Sunday, January 2, 2022

Almost Always Unsigned

Almost Always Unsigned #

Written by Dale Weiler

Last updated Saturday, January 1, 2022

The need for signed integer arithmetic is often misplaced as most integers never represent negative values within a program. The indexing of arrays and iteration count of a loop reflects this concept as well. There should be a propensity to use unsigned integers more often than signed, yet despite this, most code incorrectly choses to use signed integers almost exclusively.

Most of the motivation of this article applies to C and C++, but examples for other languages such as Go, Rust and Odin will also be presented in an attempt to establish that this concept applies to all languages, regardless of their choices (for instance C and C++ leave signed integer wrap undefined), but rather is intrinsic to the arithmetic itself.

The arguments against unsigned #

There are a lot of arguments against the use of unsigned integers. Let me explain why I think they’re mostly incorrect.

The safety argument #

The most typical argument against the use of unsigned integers is that it’s more error prone since it’s far easier for an expression to underflow than it is to overflow.

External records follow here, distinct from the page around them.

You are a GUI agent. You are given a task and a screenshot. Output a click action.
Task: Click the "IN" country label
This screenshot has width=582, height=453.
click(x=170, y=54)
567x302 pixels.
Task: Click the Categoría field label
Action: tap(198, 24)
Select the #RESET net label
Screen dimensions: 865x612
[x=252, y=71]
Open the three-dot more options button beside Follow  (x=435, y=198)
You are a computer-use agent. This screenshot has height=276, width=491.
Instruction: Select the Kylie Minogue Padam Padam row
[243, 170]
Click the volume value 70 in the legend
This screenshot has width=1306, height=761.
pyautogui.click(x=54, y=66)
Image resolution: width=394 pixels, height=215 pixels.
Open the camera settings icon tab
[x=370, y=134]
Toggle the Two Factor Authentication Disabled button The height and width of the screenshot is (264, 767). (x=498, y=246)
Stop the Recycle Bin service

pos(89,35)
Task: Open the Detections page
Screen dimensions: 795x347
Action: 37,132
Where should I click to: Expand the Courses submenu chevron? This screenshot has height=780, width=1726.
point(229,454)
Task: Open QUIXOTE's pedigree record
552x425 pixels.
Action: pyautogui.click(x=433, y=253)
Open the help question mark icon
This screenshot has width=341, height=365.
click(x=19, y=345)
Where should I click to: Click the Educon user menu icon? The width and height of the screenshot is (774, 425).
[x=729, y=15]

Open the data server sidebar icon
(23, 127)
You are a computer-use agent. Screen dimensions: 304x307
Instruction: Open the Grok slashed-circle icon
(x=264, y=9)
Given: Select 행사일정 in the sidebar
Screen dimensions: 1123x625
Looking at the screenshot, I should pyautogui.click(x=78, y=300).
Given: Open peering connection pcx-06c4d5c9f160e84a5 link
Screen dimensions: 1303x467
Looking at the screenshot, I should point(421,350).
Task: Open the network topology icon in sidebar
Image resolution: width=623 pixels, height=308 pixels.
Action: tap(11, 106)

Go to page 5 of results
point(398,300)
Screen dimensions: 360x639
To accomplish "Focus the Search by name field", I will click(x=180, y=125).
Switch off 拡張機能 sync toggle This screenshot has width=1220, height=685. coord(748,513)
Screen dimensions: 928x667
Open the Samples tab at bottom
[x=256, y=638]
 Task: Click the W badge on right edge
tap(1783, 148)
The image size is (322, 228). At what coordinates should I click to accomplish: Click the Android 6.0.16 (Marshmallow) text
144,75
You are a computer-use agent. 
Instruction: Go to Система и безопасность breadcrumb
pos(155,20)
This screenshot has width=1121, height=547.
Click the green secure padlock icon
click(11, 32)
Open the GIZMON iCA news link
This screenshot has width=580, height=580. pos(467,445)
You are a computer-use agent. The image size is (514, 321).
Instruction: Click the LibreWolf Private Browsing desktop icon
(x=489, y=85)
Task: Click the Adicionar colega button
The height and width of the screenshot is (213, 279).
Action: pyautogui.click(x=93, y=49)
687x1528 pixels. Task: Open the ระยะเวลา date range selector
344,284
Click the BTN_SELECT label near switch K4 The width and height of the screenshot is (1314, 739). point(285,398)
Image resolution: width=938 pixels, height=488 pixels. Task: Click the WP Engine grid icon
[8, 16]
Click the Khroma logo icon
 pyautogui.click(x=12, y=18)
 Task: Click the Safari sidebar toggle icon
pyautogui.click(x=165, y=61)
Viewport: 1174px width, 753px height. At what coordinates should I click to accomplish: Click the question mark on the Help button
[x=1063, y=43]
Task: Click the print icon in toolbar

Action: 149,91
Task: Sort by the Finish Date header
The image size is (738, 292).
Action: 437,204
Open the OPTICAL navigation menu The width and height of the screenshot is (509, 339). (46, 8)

This advice is so common that the official Google C++ Style Guide outright discourages the use of unsigned types.

We’ll see in the following arguments where these safety issues come from and how to easily avoid them with trivial idioms that are easier to understand than using signed everywhere. We’ll also see that these arguments are incorrect most of the time as they encourage continuing to write and use unsafe code.

The loop in reverse argument #

When the counter of a for loop needs to count in reverse and the body of the loop needs to execute when the counter is also zero, most programmers will find unsigned difficult to use because i >= 0 will always evaluate true.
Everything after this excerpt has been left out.